Nach den kurzen Eindrücken, die ich heute morgen kurz hier hinterlassen habe, kommt hier noch mal die etwas ausführlichere Review, die ich auf der Rückfahrt geschrieben habe!

Diesmal gab es kein Eröffnungsfeuerwerk, das das erste Riff unterstützte. Keith kam raus und haute uns die Akkorde von „Street fighting man“ um die Ohren. Der Sound wirkte in der ersten Hälfte des Programms bei den Rocksongs leider eher matschig. First nights problems oder mangelnde Akkuratheit der Musiker? Schwer zu sagen. Aber es wurde besser. Von daher kann’s an beidem gelegen haben. Die Stones kamen in der seit 89 (abgesehen vom Ausstieg Bill Wymans) nahezu unveränderten Besetzung mit Chuck Leavell (zum Glück ohne weiteren Keyboarder!), Bobby Keys (plus Horn-Section) und Lisa Fisher, Bernard Fowler und Blondie Chapin als Backgroundsänger auf die Bühne, wobei die ersten 3 Songs noch ohne Sänger und Bläser gespielt wurden. „It’s only Rock’n’Roll“ und „If you can’t rock me“ brachten die Stimmung auf Touren, bevor mit „Don’t Stop“ der einzige „neue“ Song gespielt wurde. Jagger hatte einige Sätze auf Deutsch gelernt, die teilweise gut kamen, aber mitunter auch skurril wirkten: „Munschen, das iiis äscht krazzz!“ :lol:
Zu „Heartbreaker“ kamen dann die Bläser auf die Bühne und mittlerweile stellte sich auch heraus, dass die Bühnenrückwand eine gigantische Projektionswand war, auf die teilweise recht originell verfremdet das Bühnengeschehen übertragen wurde. Wenn man aber nur 8 Meter von der Band entfernt steht, verliert dieses Gimmick allerdings enorm an Bedeutung. Für die Fans auf den Rängen und im Umgriff wird das aber sehr hilfreich gewesen sein, weil die Bühne von dort aus dann doch eine ganze Ecke entfernt war.

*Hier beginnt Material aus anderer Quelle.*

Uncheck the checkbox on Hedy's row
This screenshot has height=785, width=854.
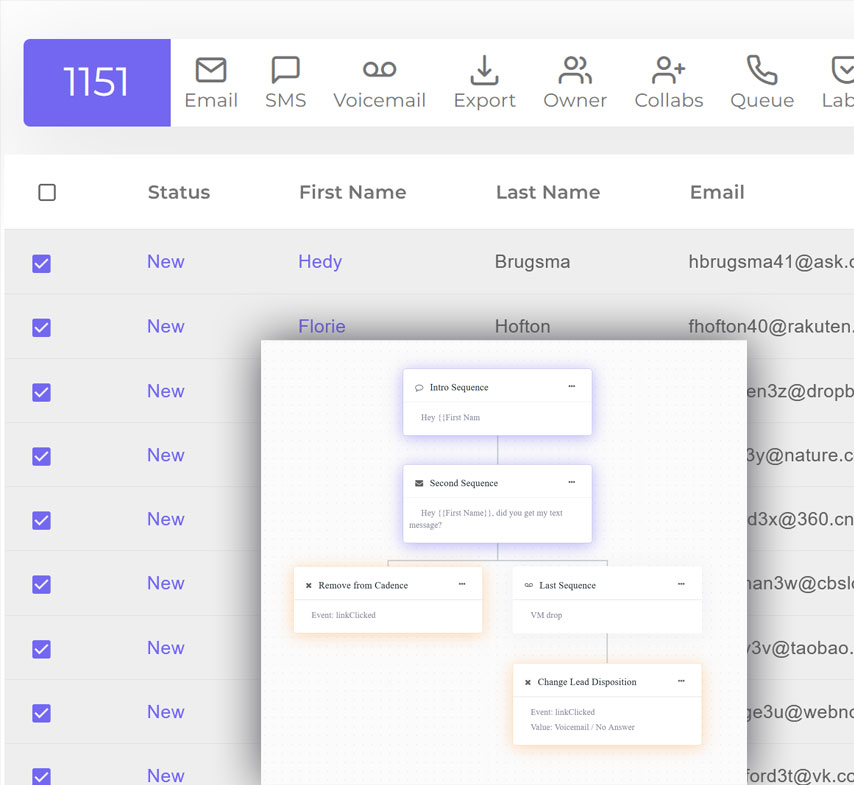(41, 263)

Es ist ja auch auf der US-Licks-Tour Bestandteil ihrer Hallen-Shows (anders als im „Club“ oder den Stadien) gewesen, ein bestimmtes Album aus der Bandgeschichte zu featuren. Gestern war „Let it bleed“ the choice of the night gewesen. Es gab aber kein “Gimme shelter“, was ja sonst zum Standard-Set der Stones-Touren der letzten Jahre gehört hatte, sondern eher unregelmäßig bis lang nicht mehr gespielte Songs wie „Love in vain“ (Keith akustisch, Woody mit Lap-Steel), „Live with me“, „Monkey Man“ (beide auch auf der Voodoo-Lounge-Tour zu hören gewesen) und Midnight Rambler, das auf der Steel wheels/Urban jungle-Tour sowie auf den No Security-Gigs 99 zu hören war. Während die beiden mittleren Rocker ein wenig matschig klangen, waren „Love in vain“ und „Midnight Rambler“ Bespiele dafür, dass die Stones als Bluesband nichts von ihrer Klasse verloren haben.

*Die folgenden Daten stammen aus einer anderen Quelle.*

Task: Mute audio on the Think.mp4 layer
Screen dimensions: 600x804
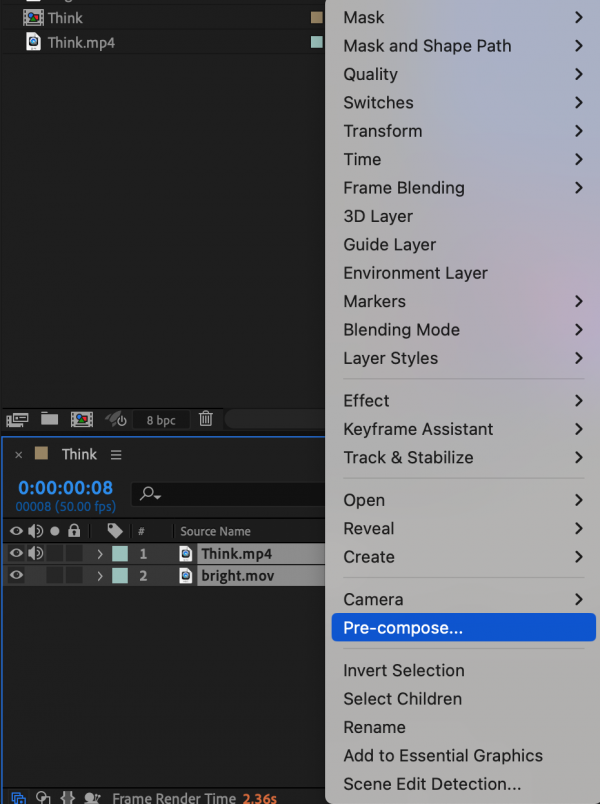Action: pyautogui.click(x=36, y=553)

Irgendwann kam dann der obligatorische „Keith-solo-Spot“, der diesmal aus „Slipping away“ und „Before they make me run“ bestand. Ersteres war absolut verzichtbar und wurde von den Backgroundsängern gerade eben noch gerettet, der zweite Song kam wesentlich besser. Unterm Strich sind die Keefsongs seit Jahren aber nur noch bestenfalls rührend, selten packend. Die Zeiten, in denen Keith mit „Happy“ noch das Haus gerockt hat (auch wenn oft Mick große Teile des Gesangs übernahm) sind vorbei. Problematisch dabei ist, dass Keith bei seinen Songs die Gitarre nicht mehr komplett durchspielt sondern „den Frontmann“ mit wedelnden Armbewegungen bzw. lässigem Ablegen des Armes über dem Mikroständer gibt.

Wie schwach die Band in solchen Momenten ist, zeigt sich in dem Moment, wo Jagger zurück kehrt (in diesem Fall mit „Start me up“) – die Band auf einmal wieder kraftvoll zupackt (Keith leitet die Gruppe dann wieder) und der Frontmann wieder der beste der Welt ist.
Das nur auf ganz wenigen Gigs 71 überhaupt gespielte „Can’t you hear me knocking“ von Sticky Fingers ist ein weiterer Showhöhepunkt, nicht so sehr der eigentliche Song als typischer Stones-Riff-Rocker, sondern die ausladende Session mit Sax-, Gitarren- und Harpsolo, die auf der Begleitung von Keith und Charlie aufbaut. Auch hier zeigen die Stones wieder Klasse und Woodie spielte das beste Solo, dass ich seit 14 Jahren von ihm gehört habe.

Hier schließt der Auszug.